The urgent need for new hepatocellular carcinoma (HCC) therapies has driven the exploration of natural product scaffolds. In this context, Icariside II (ICA-II) presents a valuable starting point for structural optimization. Applying bioisosterism and pharmacophore hybridization, we synthesized a series of 26 nitrogen heterocycle-modified ICA-II derivatives. Subsequent structure-activity relationship (SAR) profiling highlighted compound 3b as the most potent analog. This molecule exhibited robust anti-proliferative activity across multiple HCC cell lines (HepG2, Hep3B, and Huh7), surpassing both the parent ICA-II and the positive control Sorafenib. To uncover its primary target, we integrated network pharmacology with molecular docking and dynamics simulations. This computational prediction was further supported by cellular thermal shift assays and EGFR enzymatic inhibition studies, suggesting EGFR as a potential target of 3b.

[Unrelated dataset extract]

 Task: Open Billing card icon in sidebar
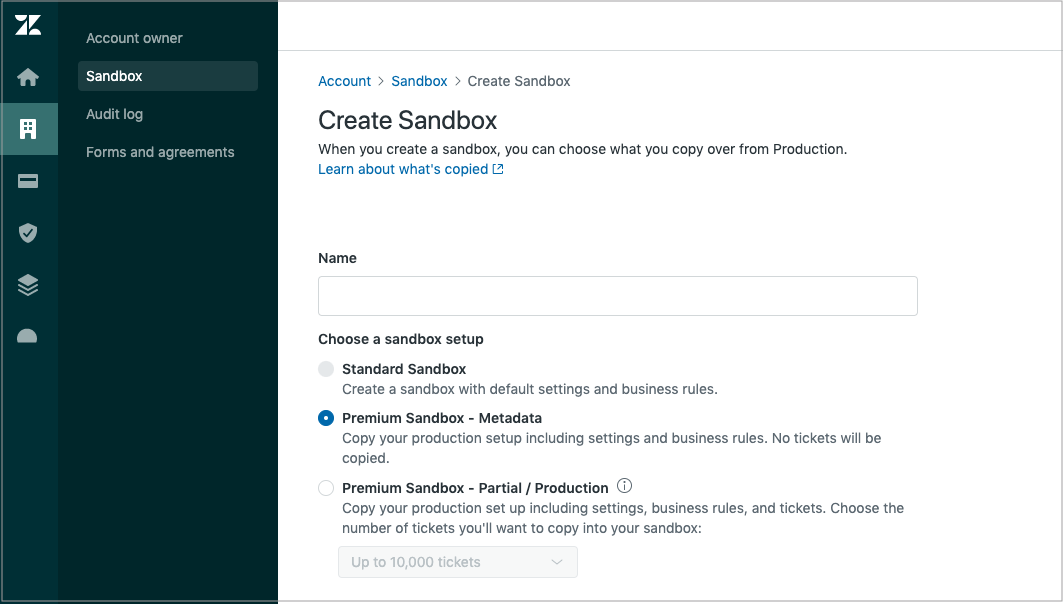[x=28, y=181]
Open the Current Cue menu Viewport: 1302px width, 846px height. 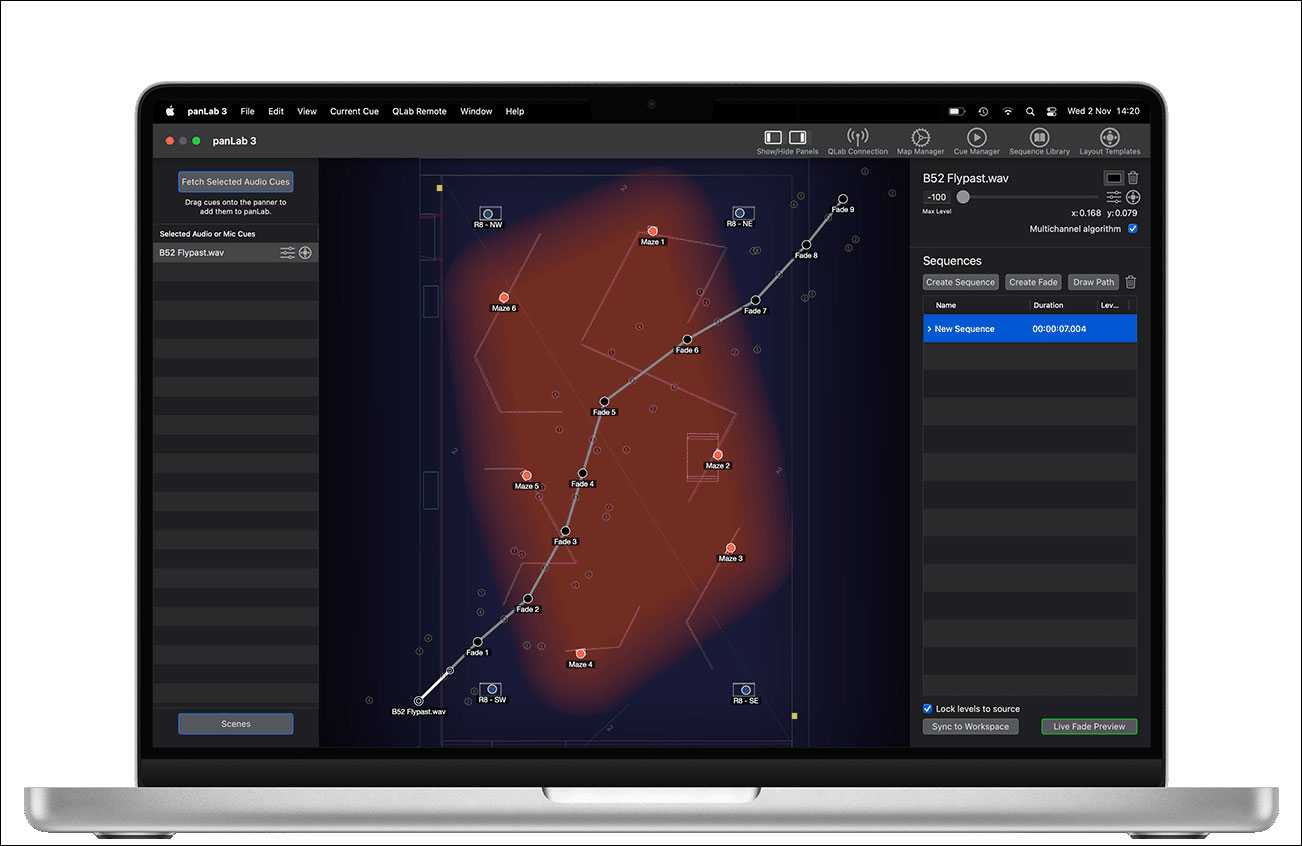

Compound 3b suppressed EGFR phosphorylation and inhibited the downstream PI3K/Akt signaling pathway. This blockade precipitates a profound intracellular accumulation of reactive oxygen species ultimately driving the cancer cells into caspase-dependent apoptosis. Animal studies using a Huh7 xenograft model further corroborated its therapeutic potential. Compound 3b administration markedly suppressed tumor growth without significant body weight loss or obvious histopathological abnormalities in major organs under the tested conditions, notably outperforming the clinically approved agent Icaritin. Preliminary pharmacokinetic studies further demonstrated that 3b achieved robust systemic exposure and a prolonged retention time following intravenous administration. Overall, our work provides a successful structural optimization rationale for ICA-II and advances 3b as a safe, EGFR-modulating lead compound for HCC intervention.